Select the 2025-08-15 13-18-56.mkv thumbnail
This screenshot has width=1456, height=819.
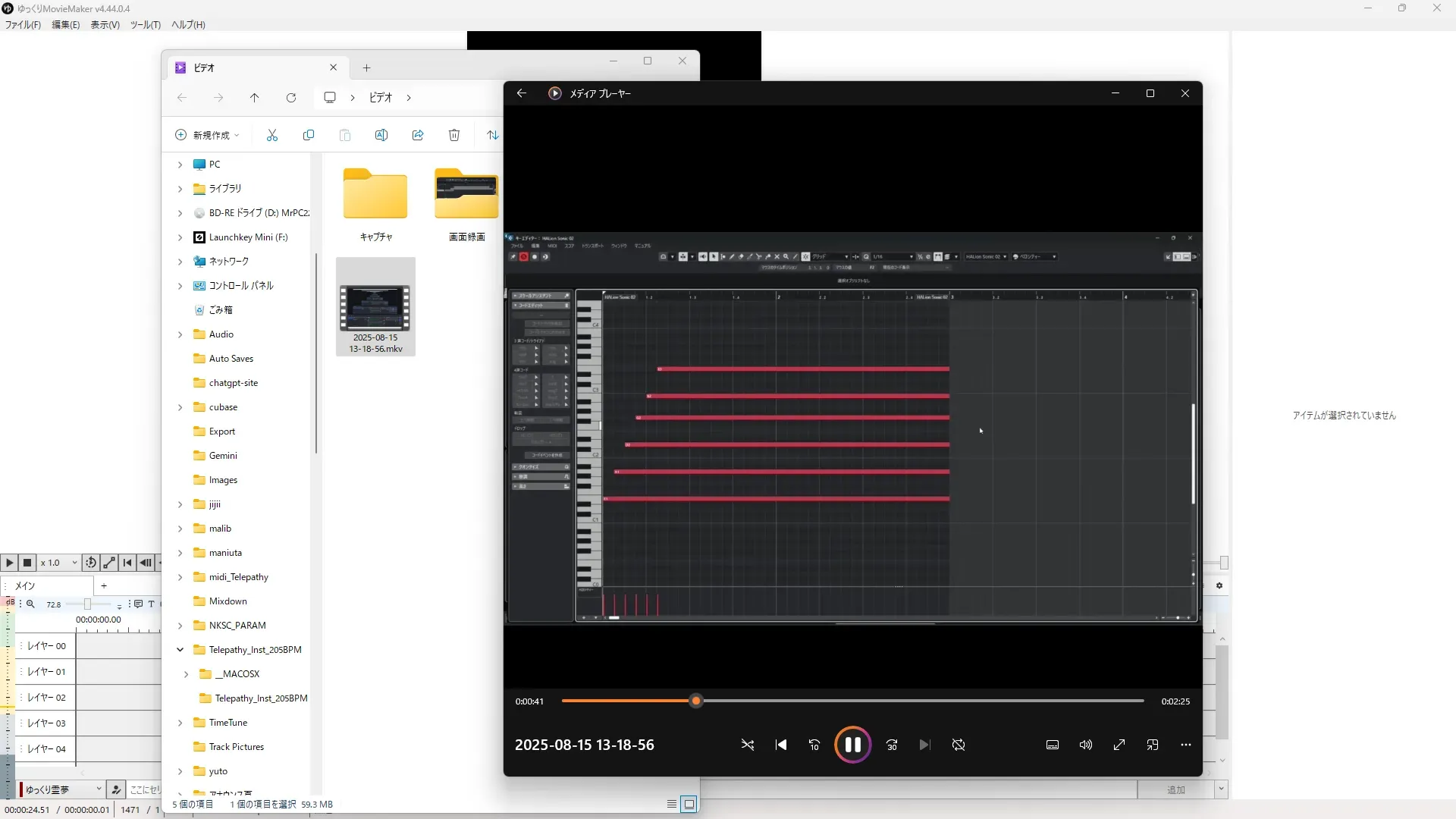(x=375, y=307)
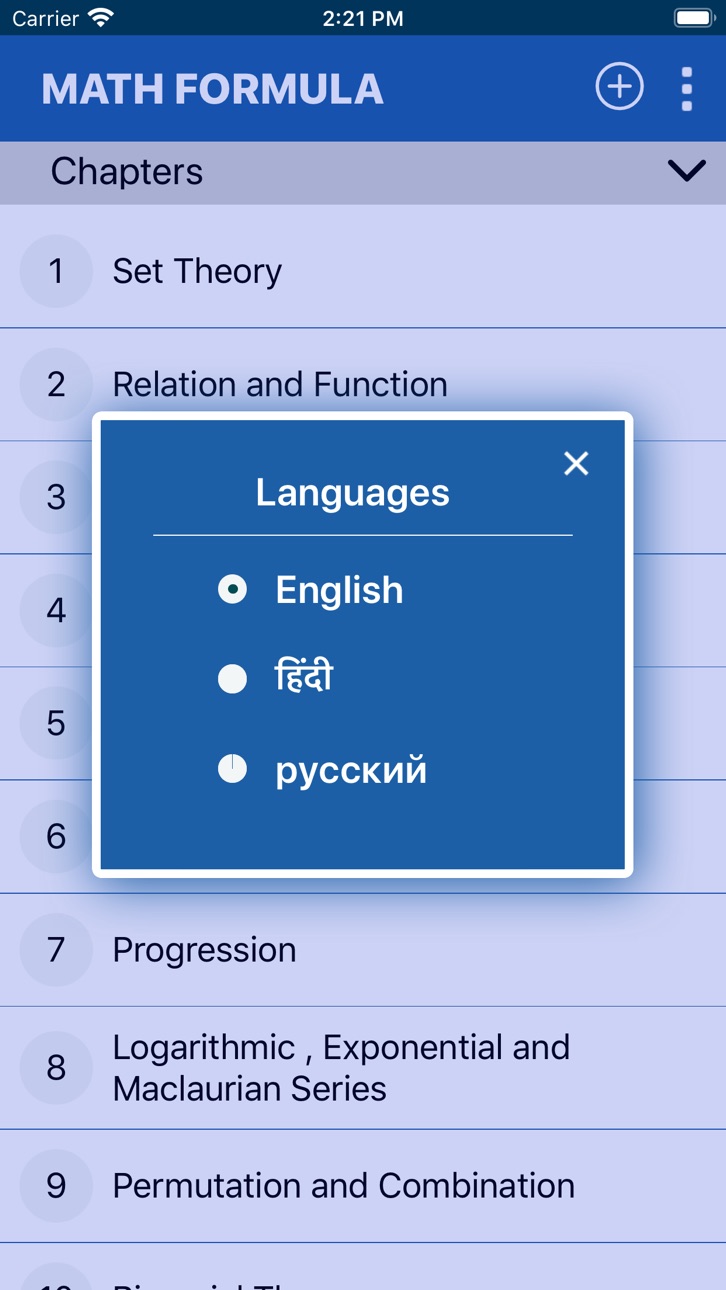Tap the number 7 chapter badge

click(x=56, y=949)
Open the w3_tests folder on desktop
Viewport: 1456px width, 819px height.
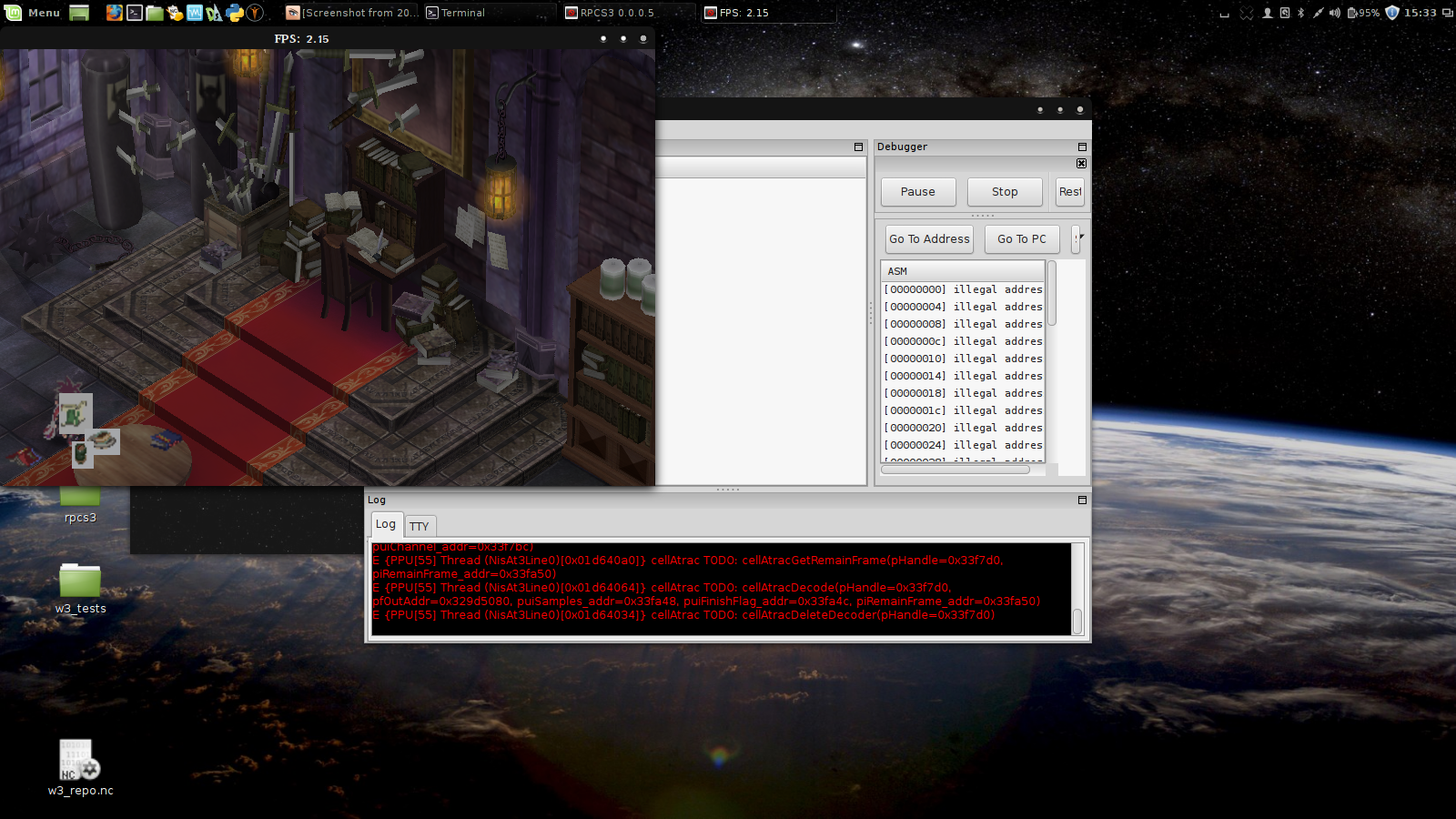[x=80, y=582]
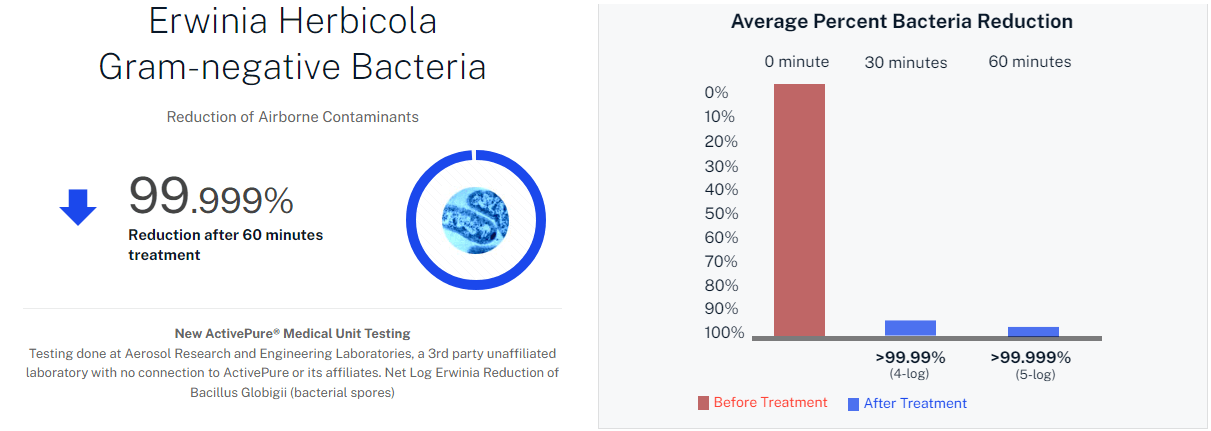Screen dimensions: 1211x431
Task: Select the tall red 0 minute bar
Action: point(799,210)
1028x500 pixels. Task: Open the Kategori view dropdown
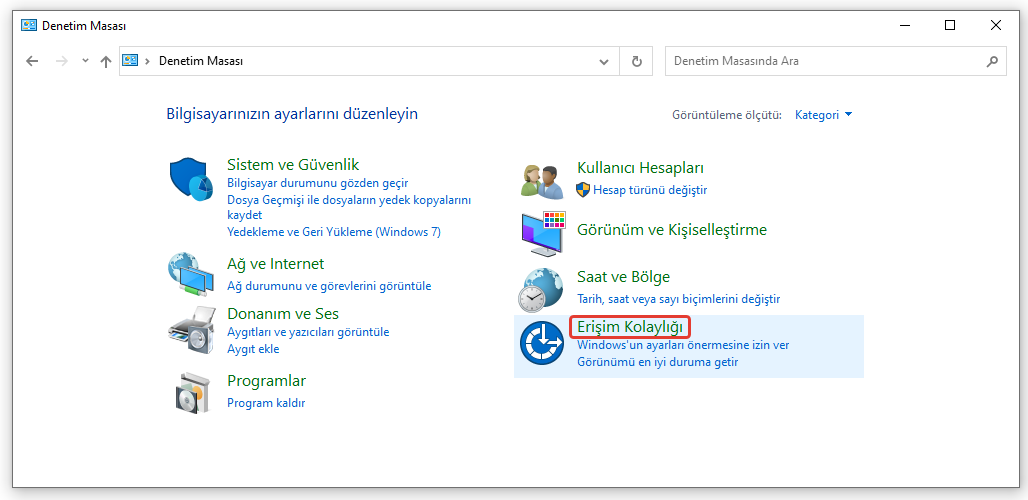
* * * *
▶ **Your objective**:
Output the rows above as a JSON list of strings with one string per line. Omit blank lines and the pictures.

▶ **The completed task**:
[
  "Select the 2025-08-15 13-18-56.mkv thumbnail",
  "This screenshot has width=1456, height=819.",
  "(x=375, y=307)",
  "Tap the number 7 chapter badge",
  "click(x=56, y=949)",
  "Open the w3_tests folder on desktop",
  "Viewport: 1456px width, 819px height.",
  "[x=80, y=582]",
  "Screen dimensions: 1211x431",
  "Task: Select the tall red 0 minute bar",
  "Action: point(799,210)",
  "1028x500 pixels. Task: Open the Kategori view dropdown"
]